One day I found myself at the beach, listing to the waves as they reached the shore and how the wind blew the leafes of the palm trees from side to side. There was nothing around except sand the water and the palm tress and then I thought, less is more. It was a simple landscape with nothing flashy or extraordinay but that was what made it special.
I like to think of Walt Whitmans poems as if they were the beach. They have simple words and talk about simple things. Yet they are special and Whitman adds his own specail touch. The fact that he named the book Leafes of Grass instead of blades of grass is something. Each poem is unique and yet alike, the structure changes, but in most poem he starts the sentence with the same word like in poem number 17
If they are not yours as much as mine, they are nothing, or next to nothing;
If they are not the riddle, and the untying of the riddle, they are nothing;
If they are not just as close as they are distant, they are nothing.

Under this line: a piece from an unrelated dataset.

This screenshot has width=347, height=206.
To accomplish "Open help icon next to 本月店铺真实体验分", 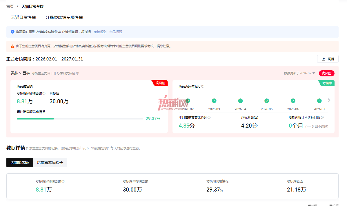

I am not saying that whitman’s poem are simple like vague just that compared to other poems they seem simple. This is why the cliche fits. The poems may seem simple but if you think about the title, the structure and the descriptions Whitman uses throughout all his poems, it becomes more just as the beach became more.

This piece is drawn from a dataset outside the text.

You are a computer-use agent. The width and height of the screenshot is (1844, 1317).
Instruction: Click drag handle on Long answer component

lunes, 11 de enero de 2010
A Spiral With No End.

Imagine yourself talking with a teacher, usually you ask a questions and they answer or they ask a questions and you answer, rarely a conversation comes up. Now imagine yourself talking to your mother or father, you may be the kind of person that likes to talk with them, trusts them and share every detail of your life. I am not one of those people, a conversation with my parents is similar to the one with my teacher, they ask I answer. There are also people with the ones you speak about specif things. A conversation with my uncles and grandfather are about sports, traveling and food. With my grandmother it changes to fashion, shopping and family issues. Even with my friends, I talk about different things with each one. There there’s my aunt, with her conversations are like a spiral that never ends. We start talimg about one thing then we change to another and to another and to another, in the end we don’t know how we got to that topic in the first place.

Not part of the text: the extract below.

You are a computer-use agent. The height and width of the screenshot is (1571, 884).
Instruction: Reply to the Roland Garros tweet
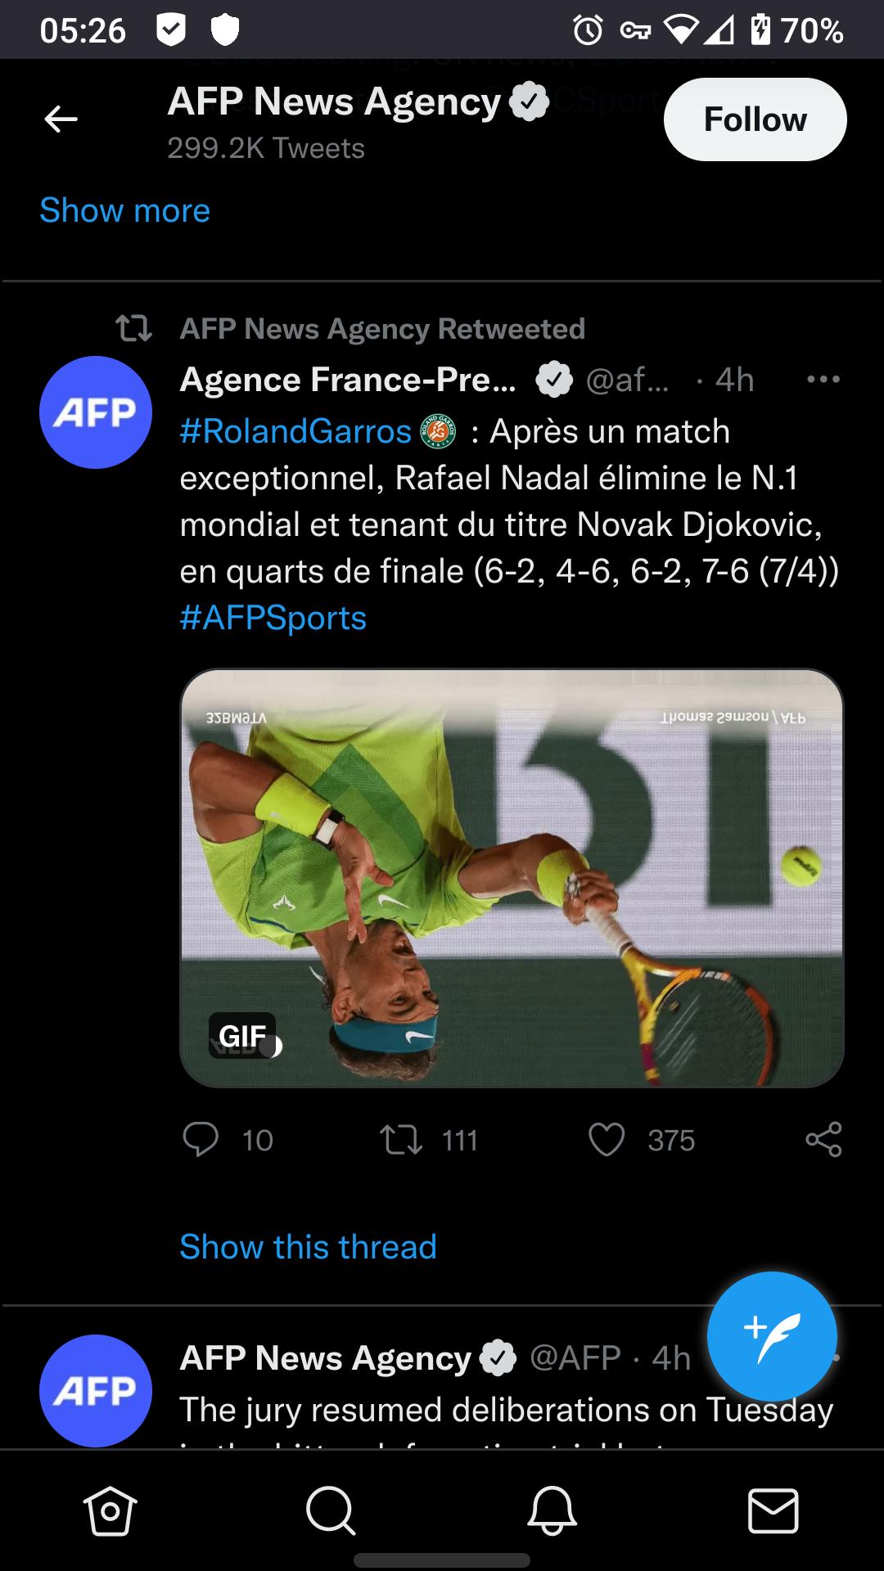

Reading A Simple Soul reminded me of my aunt. Flauberts narration was like a conversation with her. He starts describing Madame Aubain’s life, then he describes her house, then before you know it you are reading abot how “she arose at daybreak in order to attend mass,and she worked without interrumption until night ”( A Simple Soul). The difference between Fluaberts writing and the conversation with my aunt is that if I you were to read one you would get bored and lost in the words. Instead Fluaber manages to make connections that make sense, giving the story its own rhythm, so the reader never gets bored and wants to keep on reading. Both are like spirals that do not end they continue going on linking one topic to another. If you were to draw a spiral on my conversation it would disorganized and shapeless while one of the book would seem infinite with a form like a chain of facts that sum up in the end.